ÖBAG: After the relaunch, the focus will be on portfolio management and on securing Austria’s position as a business hub
Aligning corporate governance rules with international standards – long-term perspective and triple-control principle through Extended Management Board
Over the coming years, Österreichische Beteiligungs AG (ÖBAG) intends to focus on its core task – the professional management of its portfolio – in an effort to further strengthen the companies it manages as well as the position of Austria as a business hub. In light of its responsibility to society, ÖBAG will, for the first time ever, set specific goals in terms of climate protection and gender diversity.
“My goal for ÖBAG is to achieve sustainable value creation and to strengthen Austria’s position as a business hub for the long term, in the interests of all Austrians”, explained Edith Hlawati, who took on the role of CEO of ÖBAG in February. “Pursuing a patient capital approach allows us to think in terms of generations rather than quarterly results and also helps us when it comes to key goals such as reducing emissions, ensuring sustainability in investments and dividends and securing Austria’s position as a business hub.” As a trained lawyer, Hlawati says she will remain strictly within the bounds set by the ÖIAG Act, which defines ÖBAG’s mandate.
Protection against takeovers, independence, and supervisory board activities
Within the scope of portfolio management, ÖBAG is also working on a strategy to enable it to fulfil its statutory mandate of protecting the companies it manages from takeover, if such takeover were to have significantly adverse effects on a key industry, and provided the target company takes the same view.
In addition, ÖBAG’s statutory mandate also allows it to support companies that are critical for Austria‘s economy through minority shareholdings, funding arrangements and guarantees. ÖBAG will present a strategic plan also for this area of its activities. Privatisation will not be on the agenda for the next few years, as Austria’s federal government has not instructed ÖBAG to take action in this respect.
The most important element in ÖBAG’s portfolio management toolkit is the work carried out by the supervisory board members at the companies. For this reason, Hlawati is firmly set on making top-level expertise and political independence the key benchmarks in the selection process. ÖBAG’s communications are governed above all by the need to comply with the statutory requirements for capital market communications.
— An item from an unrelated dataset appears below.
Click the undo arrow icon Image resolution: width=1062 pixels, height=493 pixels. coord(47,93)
Long-term value creation, sustainable dividends, and ESG goals
In addition to economic goals, such as value creation and sustainable dividends, ÖBAG has set itself the goal of reducing emissions throughout its entire portfolio. To this end, the holding company has introduced carbon emission monitoring for its portfolio companies.
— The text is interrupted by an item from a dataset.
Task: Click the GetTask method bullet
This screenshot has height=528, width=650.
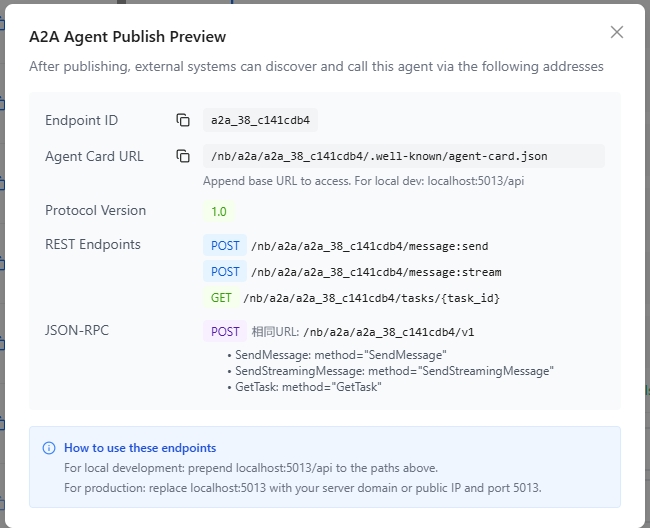Action: point(304,387)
Social responsibility and gender balance will feature high on the agenda as well. Österreichische Post and A1 Telekom Austria already have a Women’s Career Index in place, which has shown first positive results. Another goal Edith Hlawati is aiming for is to raise the number of women on management boards, where progress in this respect lags behind that already achieved on supervisory boards.
As for corporate governance, ÖBAG aims to bring the Austrian standards currently applicable to its portfolio companies up to the level demanded by international investors and voting proxies. Procedures for recruiting and appointing members of management and supervisory boards will be improved and streamlined in an effort to win the best talent. Likewise, efforts will be continued to strengthen independence in key supervisory board committees such as nomination, remuneration and audit committees. Another approach to be relied upon more frequently is the staggered board principle, under which different lengths of terms ensure that only a portion of the positions and not the entire board comes up for reappointment or election at any given time, the aim being to achieve both continuity and – where necessary – renewal.
Extended Management Board makes for triple control
A new leadership structure based on an Extended Management Board was introduced to further raise the level of expertise and the quality of decision-making within ÖBAG. This new Executive Board consists of three persons and embraces the triple-control principle. Any decisions concerning the whole portfolio and requiring approval by the ÖBAG Supervisory Board have to be taken unanimously. This is a self-imposed rule, with Edith Hlawati remaining the Chief Executive Officer. In addition, ÖBAG intends to intensify its international networking activities and establish regular contacts with other holding companies and sovereign funds to share expertise, compare standards and analyse best-practice examples.